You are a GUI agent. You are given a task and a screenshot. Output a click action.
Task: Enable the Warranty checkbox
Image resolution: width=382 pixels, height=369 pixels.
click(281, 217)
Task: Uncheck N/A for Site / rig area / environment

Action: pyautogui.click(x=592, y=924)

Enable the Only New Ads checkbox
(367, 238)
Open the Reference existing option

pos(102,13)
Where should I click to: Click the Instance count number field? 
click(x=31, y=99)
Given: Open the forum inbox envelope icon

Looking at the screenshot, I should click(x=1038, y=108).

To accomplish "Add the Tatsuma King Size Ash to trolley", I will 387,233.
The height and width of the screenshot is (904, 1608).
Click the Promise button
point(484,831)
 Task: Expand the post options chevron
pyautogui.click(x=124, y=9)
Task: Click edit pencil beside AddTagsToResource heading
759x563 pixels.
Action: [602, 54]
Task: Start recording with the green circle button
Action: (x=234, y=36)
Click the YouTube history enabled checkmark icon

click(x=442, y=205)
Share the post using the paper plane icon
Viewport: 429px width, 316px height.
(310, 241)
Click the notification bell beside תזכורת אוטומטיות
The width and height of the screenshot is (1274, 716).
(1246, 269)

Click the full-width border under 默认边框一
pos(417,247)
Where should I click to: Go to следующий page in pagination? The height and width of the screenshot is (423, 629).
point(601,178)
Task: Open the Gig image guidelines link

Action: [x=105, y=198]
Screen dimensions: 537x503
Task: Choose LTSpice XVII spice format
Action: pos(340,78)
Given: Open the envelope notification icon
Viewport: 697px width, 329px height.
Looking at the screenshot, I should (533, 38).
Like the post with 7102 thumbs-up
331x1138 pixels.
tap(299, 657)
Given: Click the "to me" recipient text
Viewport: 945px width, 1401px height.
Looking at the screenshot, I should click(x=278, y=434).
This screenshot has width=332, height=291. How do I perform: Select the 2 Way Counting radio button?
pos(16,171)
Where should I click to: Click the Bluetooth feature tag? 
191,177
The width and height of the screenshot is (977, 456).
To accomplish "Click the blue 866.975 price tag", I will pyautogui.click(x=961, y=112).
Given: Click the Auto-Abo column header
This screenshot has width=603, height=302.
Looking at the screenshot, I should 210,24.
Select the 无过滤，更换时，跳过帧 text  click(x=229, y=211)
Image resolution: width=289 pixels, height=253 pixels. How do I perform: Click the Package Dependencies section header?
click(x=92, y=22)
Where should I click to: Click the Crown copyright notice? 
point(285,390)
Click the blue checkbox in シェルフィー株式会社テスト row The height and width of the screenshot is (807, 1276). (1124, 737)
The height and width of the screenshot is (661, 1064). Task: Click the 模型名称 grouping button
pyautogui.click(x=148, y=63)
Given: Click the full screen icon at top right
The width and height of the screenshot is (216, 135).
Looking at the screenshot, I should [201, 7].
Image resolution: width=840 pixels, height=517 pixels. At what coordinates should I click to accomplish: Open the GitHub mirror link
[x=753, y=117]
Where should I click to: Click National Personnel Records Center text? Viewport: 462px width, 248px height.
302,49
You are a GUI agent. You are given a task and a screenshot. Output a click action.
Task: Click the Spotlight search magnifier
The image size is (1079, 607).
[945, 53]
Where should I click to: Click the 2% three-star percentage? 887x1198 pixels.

**WHAT YOU ARE ASKED TO DO:**
Copy out the entries above word for word, from the very first line down to and including the line that contains "click(x=31, y=99)".

**EXERCISE OUTPUT:**
You are a GUI agent. You are given a task and a screenshot. Output a click action.
Task: Enable the Warranty checkbox
Image resolution: width=382 pixels, height=369 pixels.
click(281, 217)
Task: Uncheck N/A for Site / rig area / environment

Action: pyautogui.click(x=592, y=924)

Enable the Only New Ads checkbox
(367, 238)
Open the Reference existing option

pos(102,13)
Where should I click to: Click the Instance count number field? 
click(x=31, y=99)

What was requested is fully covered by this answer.